Puis arrive la deuxième partie de l’œuvre, introduite par ce rajout du compositeur, la seconde introduction. C’est aussi un changement radical dans l’interprétation. Cette introduction est absolument magistrale. Cette fois-ci nous entrons et jusqu’à la fin dans l’expression dramatique que représente la crucifixion du Messie, Dieu fait homme. L’ensemble de l’orchestre semble prendre conscience de la gravité de la situation rendue par l’enchaînement de la multiplicité des petits soli. Suit alors un dialogue entre les paroles du Christ et ce qu’elles expriment en son nom, et le chœur des fidèles au pied de cette Croix. La sobriété de la plainte du Christ « J’ai soif », contraste avec l’anxiété du cœur qui appelle les hommes à la miséricorde, à la pitié. Renversement incroyable des rôles où ce n’est plus un Dieu colère qui est appelé à faire miséricorde, mais des hommes haineux, invités à regarder avec compassion cet homme innocent qui reprend inlassablement et calmement : « j’ai soif ». De parole en parole, l’ensemble nous entraîne désormais au plus profond du drame, mettant encore davantage en relief le contraste entre l’espérance joyeuse portée par les violons du « tout est accompli » et la crainte sourde d’une mort éternelle que le reste de l’orchestre contient à peine. Singulier va et vient entre espérance du salut et crainte de la damnation au moment même de la mort du Christ. Autour de la croix se cristallise alors la mission même du Messie, et du fond de cette mort, échec apparemment cinglant, perce un sentiment de victoire. « A présent son triomphe est éclatant » se réjouit le chœur alors que le Christ « remet son esprit ». Et tandis que l’on s’attendrait au plus mineur des accords, c’est un chant guilleret et dansant qui perce dans une déclaration d’amour qui parait bien incongru autour d’un cadavre.

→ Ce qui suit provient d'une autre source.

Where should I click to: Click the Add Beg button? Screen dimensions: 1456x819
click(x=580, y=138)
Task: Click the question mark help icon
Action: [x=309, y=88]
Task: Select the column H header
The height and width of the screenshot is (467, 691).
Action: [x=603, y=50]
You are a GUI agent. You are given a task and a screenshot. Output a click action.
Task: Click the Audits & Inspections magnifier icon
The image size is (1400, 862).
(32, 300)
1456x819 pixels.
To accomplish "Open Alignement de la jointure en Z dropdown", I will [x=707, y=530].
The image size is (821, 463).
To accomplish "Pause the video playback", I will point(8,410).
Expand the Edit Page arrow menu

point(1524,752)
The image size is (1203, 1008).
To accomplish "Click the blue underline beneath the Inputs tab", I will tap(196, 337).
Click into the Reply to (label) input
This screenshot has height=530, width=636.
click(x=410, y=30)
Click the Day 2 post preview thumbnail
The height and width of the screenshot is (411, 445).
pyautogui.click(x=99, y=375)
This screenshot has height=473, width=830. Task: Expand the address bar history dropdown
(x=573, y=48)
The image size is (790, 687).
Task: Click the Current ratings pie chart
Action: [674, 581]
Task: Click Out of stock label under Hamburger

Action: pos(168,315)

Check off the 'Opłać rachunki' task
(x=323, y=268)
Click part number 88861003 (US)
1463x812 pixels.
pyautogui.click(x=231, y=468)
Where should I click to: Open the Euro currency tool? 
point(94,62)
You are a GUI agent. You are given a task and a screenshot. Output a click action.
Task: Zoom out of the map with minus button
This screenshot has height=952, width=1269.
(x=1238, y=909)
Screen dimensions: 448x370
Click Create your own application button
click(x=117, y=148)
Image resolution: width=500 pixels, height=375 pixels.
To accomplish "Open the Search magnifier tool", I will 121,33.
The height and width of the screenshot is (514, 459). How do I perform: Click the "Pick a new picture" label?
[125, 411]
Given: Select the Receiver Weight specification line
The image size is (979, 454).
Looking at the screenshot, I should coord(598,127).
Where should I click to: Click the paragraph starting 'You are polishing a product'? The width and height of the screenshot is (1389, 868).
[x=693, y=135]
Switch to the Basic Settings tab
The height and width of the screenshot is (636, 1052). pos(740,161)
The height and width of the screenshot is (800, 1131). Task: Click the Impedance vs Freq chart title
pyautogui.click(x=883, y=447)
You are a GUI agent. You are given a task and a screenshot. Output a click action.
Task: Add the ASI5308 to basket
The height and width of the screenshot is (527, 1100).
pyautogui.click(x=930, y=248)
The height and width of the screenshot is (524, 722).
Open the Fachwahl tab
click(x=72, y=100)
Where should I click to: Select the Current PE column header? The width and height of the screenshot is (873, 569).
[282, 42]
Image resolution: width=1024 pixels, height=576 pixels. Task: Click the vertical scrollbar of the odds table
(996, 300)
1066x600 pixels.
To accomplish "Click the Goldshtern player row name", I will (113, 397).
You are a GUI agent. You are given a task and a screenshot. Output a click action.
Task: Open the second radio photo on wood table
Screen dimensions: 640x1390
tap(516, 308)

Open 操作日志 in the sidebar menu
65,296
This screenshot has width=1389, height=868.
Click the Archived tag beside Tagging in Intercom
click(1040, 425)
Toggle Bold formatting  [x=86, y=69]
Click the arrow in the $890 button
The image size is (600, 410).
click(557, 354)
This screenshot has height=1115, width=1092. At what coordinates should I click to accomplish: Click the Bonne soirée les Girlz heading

L’ensemble nous élève alors peu à peu dans un tourbillon vertigineux à un véritable échange amoureux inattendu, par lequel c’est finalement l’homme qui, dans une ambiance sereine, remet son esprit au Père, pendant que les basses soutiennent l’accord final, rappel discret d’un de profundis, nous introduisant ainsi, avec le Christ dans le silence du tombeau vers lequel nous étions happés depuis le « j’ai soif » du Fils de Dieu. Et duquel insensiblement nous sommes tirés depuis le « tout est accompli ».
L’orchestre a su rendre de façon insensible mais prégnante ce mouvement de lente agonie et de résurrection qui finit par littéralement exploser lors du tremblement de terre final. Comme à l’issue d’un grand spectacle joyeux, l’orchestre éclate en feu d’artifice, en bouquet final à la hauteur d’une éruption volcanique dont chaque soufflet libère les morts de leurs tombeaux.
Incontestablement, à écouter, à méditer … à vivre.